TASK BRIEF: Each line below that carries the string "image" must appear in the answer.
== RECORDS ==
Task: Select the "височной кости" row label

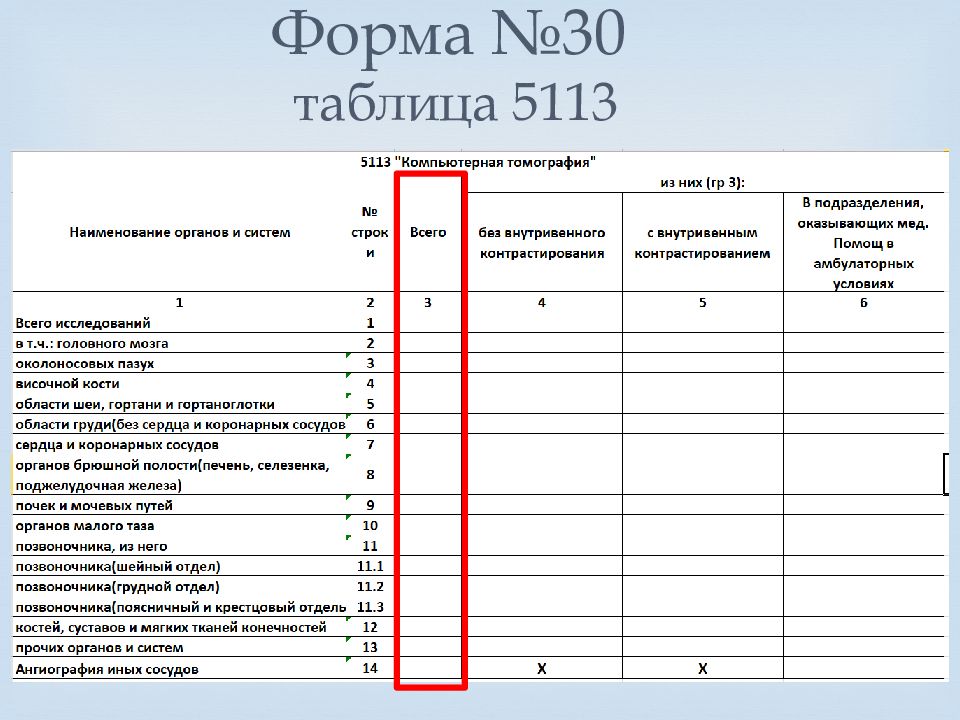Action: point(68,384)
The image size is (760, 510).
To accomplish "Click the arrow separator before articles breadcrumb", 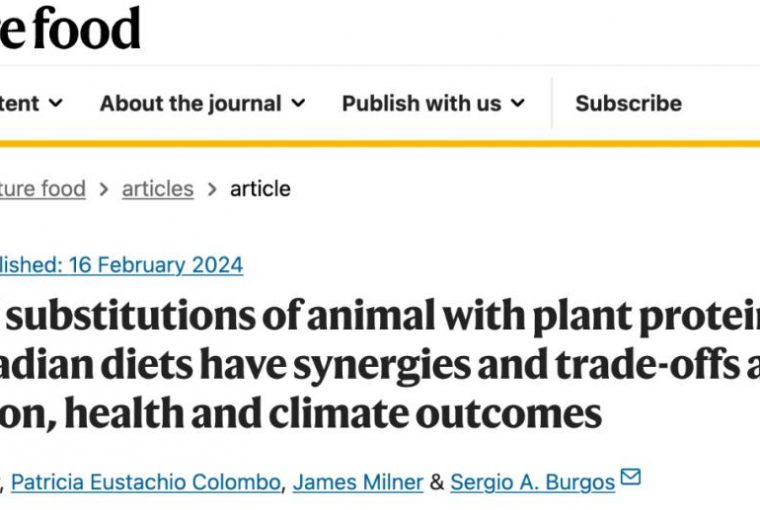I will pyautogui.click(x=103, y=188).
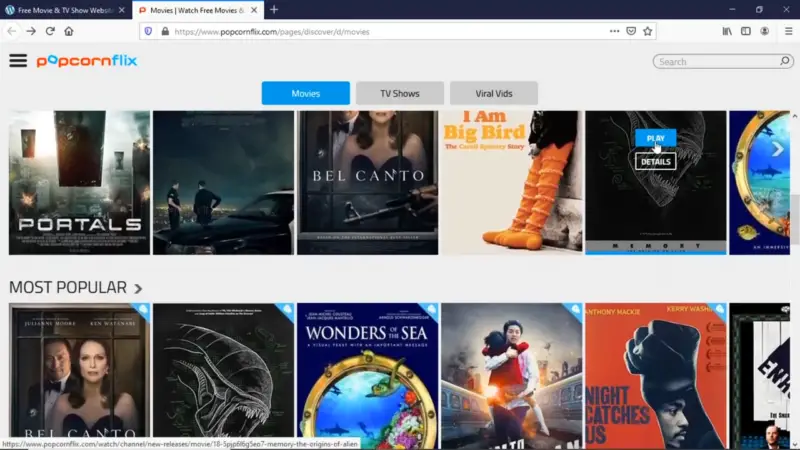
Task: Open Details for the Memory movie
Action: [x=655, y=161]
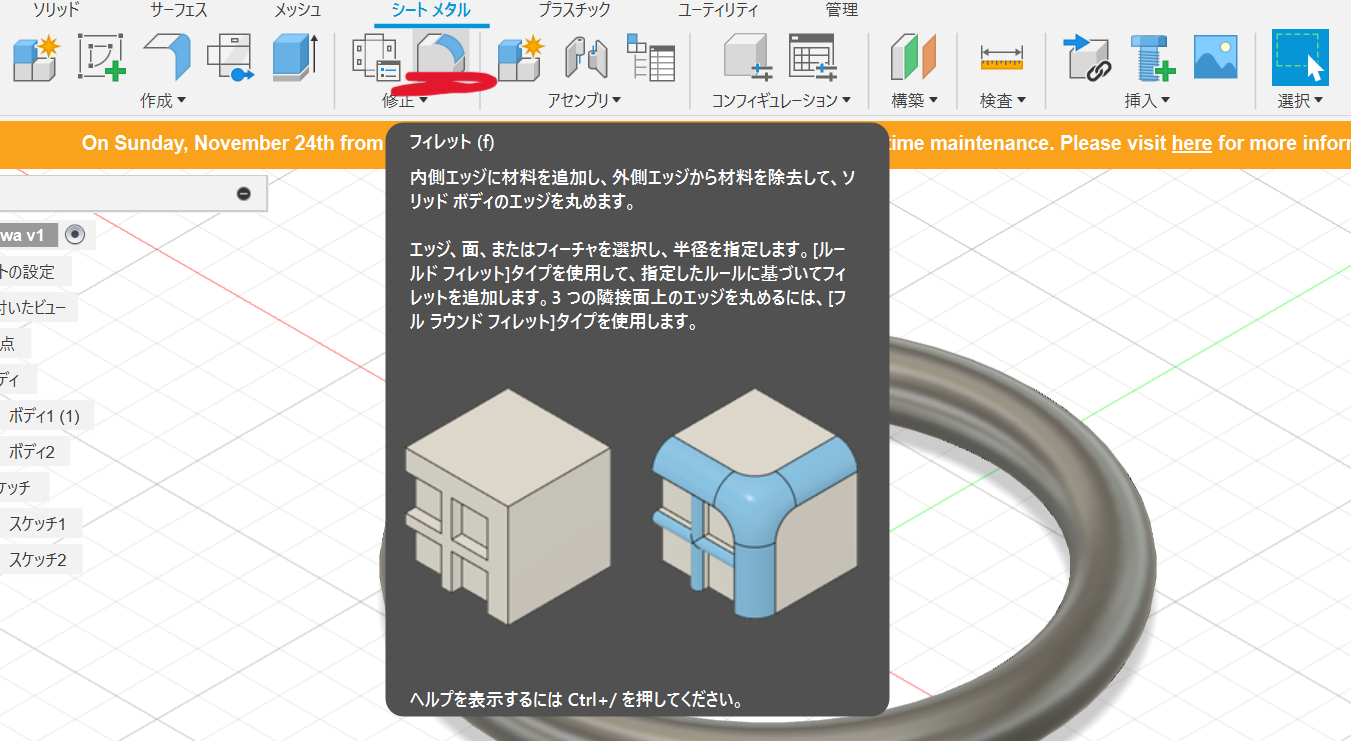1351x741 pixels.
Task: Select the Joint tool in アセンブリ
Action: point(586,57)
===
== RECORDS ==
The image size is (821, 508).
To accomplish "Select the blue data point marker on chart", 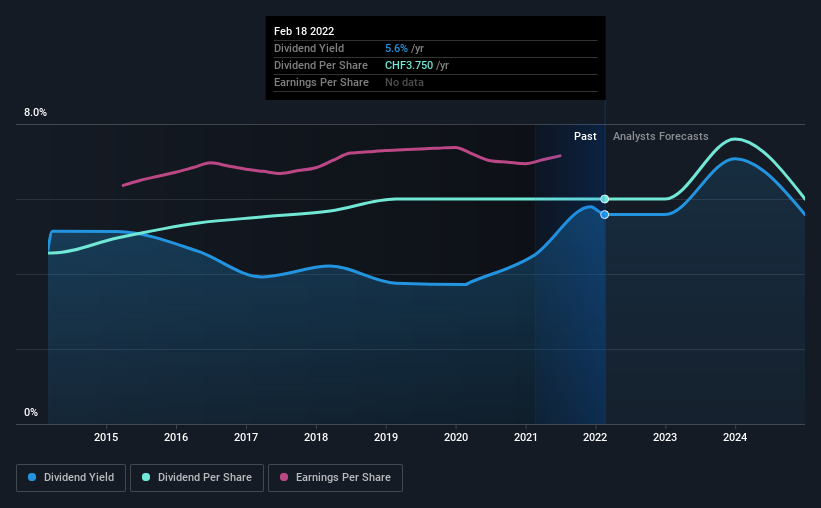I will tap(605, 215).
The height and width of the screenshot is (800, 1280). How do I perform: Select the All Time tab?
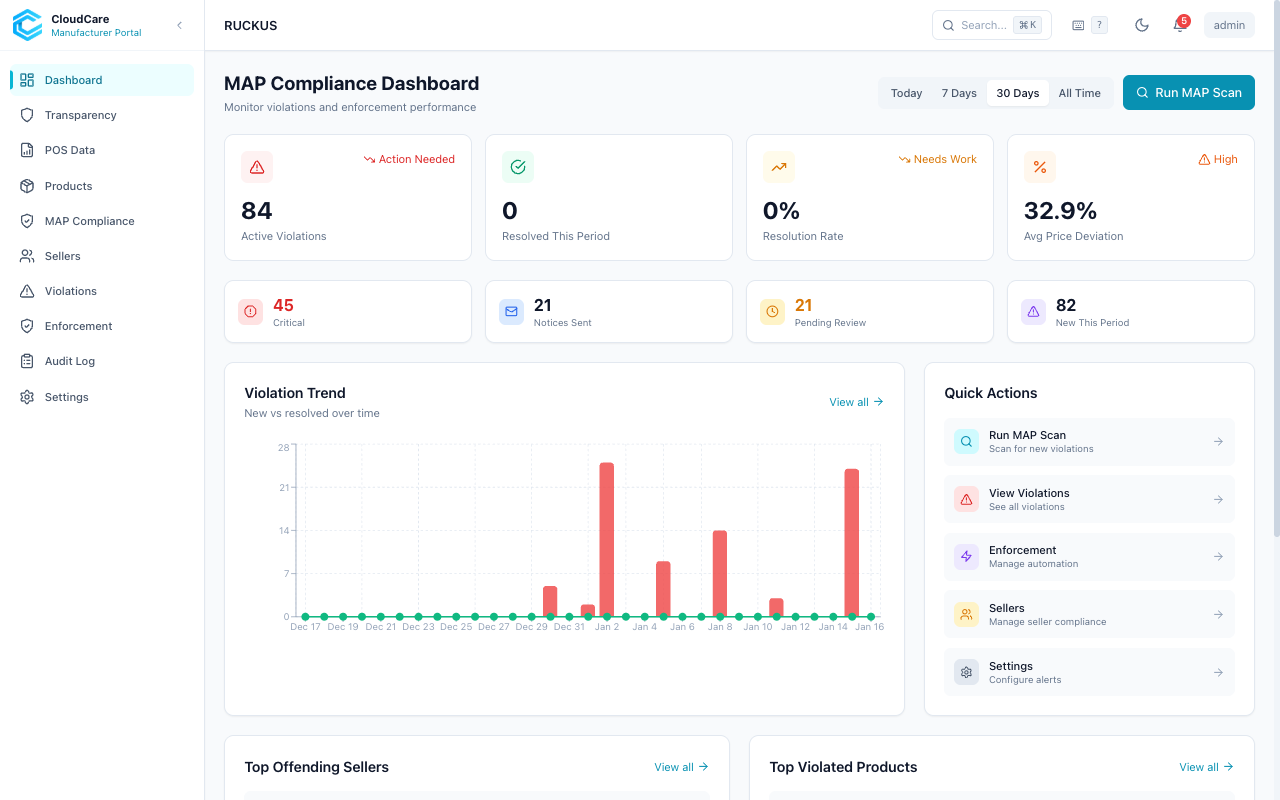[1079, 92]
===
SOLUTION TO THE PROBLEM:
The image size is (760, 510).
The image size is (821, 508).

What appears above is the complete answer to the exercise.